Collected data
┌──

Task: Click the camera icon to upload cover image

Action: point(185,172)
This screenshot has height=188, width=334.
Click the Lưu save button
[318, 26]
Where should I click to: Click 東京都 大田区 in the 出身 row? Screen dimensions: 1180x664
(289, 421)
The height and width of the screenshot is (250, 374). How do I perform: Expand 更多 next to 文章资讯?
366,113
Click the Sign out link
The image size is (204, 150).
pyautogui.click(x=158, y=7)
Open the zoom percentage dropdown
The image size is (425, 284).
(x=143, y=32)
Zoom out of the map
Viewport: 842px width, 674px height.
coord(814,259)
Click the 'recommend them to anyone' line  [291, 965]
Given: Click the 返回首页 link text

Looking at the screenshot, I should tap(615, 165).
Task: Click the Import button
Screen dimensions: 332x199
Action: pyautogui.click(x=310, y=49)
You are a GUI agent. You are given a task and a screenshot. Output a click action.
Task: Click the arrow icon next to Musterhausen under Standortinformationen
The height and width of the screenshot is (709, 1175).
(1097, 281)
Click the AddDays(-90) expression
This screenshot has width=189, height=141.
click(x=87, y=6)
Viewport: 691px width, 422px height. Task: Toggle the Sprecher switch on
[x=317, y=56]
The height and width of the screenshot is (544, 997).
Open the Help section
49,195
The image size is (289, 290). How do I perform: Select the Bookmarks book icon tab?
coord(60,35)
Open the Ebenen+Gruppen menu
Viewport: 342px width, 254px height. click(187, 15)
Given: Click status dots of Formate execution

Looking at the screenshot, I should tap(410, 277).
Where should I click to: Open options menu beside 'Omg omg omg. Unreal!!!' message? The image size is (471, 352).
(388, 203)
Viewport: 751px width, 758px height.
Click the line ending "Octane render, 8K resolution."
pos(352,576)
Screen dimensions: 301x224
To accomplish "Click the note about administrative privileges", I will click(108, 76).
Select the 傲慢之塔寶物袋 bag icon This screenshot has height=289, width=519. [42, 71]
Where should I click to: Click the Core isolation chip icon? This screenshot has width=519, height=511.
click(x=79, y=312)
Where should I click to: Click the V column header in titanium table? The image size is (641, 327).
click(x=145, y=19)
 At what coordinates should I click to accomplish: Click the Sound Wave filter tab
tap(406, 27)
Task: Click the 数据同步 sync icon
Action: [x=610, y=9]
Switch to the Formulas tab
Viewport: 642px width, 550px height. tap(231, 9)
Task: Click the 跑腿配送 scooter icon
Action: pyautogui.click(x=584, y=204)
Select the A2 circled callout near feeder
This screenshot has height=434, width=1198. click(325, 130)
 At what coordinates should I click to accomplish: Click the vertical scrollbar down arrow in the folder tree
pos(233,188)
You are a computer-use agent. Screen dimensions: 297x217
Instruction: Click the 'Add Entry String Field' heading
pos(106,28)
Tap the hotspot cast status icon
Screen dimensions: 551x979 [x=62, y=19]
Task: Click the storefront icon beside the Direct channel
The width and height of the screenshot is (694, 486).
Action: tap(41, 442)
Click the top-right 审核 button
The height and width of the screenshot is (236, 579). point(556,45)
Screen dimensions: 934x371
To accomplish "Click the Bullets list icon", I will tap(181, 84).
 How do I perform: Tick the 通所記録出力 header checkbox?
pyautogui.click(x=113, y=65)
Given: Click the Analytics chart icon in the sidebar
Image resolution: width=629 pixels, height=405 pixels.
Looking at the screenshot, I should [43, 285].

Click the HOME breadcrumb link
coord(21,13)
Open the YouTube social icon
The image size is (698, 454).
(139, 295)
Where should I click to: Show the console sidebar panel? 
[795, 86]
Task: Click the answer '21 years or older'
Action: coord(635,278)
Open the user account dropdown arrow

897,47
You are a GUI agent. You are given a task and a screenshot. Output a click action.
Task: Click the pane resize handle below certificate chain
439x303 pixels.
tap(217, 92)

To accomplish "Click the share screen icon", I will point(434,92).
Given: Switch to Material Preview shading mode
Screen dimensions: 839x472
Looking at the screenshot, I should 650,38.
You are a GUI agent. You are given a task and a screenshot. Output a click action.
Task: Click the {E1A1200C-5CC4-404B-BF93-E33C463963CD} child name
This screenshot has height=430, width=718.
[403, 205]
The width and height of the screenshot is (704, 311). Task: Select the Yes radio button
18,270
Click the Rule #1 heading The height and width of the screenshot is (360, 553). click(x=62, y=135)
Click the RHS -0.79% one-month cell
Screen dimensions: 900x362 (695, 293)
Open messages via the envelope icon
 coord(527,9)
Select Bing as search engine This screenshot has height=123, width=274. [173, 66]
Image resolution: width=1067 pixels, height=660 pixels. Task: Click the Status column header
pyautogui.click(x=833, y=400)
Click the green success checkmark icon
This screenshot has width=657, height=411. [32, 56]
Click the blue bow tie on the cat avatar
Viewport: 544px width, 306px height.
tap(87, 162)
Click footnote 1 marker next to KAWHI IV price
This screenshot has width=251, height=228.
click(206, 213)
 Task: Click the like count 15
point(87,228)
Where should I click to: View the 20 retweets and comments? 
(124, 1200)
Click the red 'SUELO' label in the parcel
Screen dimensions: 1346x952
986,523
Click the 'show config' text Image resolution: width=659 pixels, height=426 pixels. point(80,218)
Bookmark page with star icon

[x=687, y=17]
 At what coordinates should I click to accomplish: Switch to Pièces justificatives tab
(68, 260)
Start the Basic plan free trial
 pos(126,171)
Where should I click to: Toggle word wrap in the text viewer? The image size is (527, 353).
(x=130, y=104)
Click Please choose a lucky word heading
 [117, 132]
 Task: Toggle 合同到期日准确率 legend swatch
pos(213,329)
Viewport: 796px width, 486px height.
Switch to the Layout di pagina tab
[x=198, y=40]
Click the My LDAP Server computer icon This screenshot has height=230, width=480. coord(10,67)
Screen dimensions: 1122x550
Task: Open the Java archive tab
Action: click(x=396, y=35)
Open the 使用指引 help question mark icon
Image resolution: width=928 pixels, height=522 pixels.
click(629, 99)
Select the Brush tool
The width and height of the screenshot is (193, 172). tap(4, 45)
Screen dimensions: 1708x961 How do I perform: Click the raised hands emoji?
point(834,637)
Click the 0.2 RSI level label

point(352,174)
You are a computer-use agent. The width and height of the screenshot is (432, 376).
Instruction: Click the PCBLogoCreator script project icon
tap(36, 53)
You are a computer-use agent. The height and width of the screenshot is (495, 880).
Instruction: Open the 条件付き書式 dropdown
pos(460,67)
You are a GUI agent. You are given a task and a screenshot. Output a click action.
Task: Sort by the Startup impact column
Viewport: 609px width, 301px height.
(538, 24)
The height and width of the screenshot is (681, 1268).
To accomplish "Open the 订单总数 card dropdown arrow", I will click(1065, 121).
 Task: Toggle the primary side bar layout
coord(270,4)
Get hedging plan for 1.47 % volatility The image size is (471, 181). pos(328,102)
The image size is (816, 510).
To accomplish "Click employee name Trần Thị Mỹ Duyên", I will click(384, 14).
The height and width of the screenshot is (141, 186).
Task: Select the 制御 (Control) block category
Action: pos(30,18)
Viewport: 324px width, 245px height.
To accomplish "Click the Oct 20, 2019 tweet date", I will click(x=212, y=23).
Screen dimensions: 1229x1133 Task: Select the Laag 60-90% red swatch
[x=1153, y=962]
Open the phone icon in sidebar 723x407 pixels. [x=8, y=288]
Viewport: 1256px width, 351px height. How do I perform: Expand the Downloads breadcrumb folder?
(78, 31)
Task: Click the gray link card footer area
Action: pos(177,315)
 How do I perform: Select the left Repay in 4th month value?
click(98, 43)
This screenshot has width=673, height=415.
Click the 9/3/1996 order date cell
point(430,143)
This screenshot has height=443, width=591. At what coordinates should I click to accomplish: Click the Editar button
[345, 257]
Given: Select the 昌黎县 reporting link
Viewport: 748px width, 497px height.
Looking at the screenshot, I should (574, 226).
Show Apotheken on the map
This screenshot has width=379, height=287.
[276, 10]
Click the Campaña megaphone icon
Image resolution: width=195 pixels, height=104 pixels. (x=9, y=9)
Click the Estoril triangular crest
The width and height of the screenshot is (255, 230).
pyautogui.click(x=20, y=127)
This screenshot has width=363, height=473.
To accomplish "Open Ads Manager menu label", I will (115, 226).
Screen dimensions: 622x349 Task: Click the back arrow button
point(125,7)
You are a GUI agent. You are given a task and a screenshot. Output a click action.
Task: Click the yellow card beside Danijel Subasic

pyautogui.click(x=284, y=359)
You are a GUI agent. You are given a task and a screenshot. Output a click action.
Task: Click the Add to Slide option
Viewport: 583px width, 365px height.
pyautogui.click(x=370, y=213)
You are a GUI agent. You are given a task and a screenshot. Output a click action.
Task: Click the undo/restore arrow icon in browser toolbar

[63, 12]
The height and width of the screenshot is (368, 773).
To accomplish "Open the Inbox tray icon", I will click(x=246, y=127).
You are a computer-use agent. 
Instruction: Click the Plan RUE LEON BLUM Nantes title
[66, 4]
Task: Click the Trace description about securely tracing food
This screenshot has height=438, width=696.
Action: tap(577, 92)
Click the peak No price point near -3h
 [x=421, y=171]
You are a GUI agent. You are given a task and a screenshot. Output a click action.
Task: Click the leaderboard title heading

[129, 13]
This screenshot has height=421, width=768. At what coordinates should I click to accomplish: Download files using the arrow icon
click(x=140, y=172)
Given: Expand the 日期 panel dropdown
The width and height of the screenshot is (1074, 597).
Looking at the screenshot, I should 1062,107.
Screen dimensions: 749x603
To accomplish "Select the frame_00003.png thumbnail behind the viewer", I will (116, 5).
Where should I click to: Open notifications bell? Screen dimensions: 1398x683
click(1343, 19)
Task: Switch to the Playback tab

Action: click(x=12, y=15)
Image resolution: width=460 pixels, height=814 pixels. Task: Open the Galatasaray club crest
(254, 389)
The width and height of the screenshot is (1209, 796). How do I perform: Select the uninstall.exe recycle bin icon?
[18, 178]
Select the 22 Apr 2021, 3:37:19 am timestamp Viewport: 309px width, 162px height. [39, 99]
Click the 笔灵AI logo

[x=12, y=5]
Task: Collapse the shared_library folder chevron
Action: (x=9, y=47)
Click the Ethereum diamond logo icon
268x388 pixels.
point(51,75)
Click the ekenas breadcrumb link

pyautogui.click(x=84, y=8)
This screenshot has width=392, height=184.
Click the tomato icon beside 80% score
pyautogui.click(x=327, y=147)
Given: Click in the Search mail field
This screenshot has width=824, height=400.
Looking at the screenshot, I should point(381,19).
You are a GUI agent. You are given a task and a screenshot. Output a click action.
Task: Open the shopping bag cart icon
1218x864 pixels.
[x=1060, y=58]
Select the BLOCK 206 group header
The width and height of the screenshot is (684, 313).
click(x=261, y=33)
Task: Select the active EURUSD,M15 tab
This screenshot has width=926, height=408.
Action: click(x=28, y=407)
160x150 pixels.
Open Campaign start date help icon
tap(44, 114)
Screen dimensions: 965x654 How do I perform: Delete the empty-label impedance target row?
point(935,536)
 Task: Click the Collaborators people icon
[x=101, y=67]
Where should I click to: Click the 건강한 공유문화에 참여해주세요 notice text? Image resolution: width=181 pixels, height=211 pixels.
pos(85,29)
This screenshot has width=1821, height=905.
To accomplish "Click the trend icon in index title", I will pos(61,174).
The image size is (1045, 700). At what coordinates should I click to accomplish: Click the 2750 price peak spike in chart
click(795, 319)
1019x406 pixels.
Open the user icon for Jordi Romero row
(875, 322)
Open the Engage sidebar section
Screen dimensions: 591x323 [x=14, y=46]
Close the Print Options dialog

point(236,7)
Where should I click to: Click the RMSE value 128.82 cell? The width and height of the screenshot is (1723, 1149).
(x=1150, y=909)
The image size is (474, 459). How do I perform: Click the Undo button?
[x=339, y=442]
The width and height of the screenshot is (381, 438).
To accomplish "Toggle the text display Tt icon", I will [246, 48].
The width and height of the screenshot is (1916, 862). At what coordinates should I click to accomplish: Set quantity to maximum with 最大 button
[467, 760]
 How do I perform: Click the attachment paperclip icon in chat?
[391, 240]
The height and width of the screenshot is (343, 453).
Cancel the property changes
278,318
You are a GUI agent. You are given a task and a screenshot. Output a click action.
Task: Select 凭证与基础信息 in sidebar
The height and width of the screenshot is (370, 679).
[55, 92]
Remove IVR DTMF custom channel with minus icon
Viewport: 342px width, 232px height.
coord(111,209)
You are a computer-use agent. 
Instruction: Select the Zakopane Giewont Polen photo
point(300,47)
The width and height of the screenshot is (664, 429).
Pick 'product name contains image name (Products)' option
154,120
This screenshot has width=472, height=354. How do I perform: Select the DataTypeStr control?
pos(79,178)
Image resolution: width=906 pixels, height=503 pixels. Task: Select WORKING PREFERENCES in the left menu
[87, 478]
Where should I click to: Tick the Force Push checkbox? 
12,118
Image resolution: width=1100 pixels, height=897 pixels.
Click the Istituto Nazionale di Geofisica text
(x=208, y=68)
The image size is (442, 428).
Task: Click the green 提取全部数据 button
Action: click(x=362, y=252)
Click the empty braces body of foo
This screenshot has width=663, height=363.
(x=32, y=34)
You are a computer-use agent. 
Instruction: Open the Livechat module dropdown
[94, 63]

└──

--- The task ---
Tally the lines above that contain the string "about". Respond with the total alone.

--- Answer space ---
2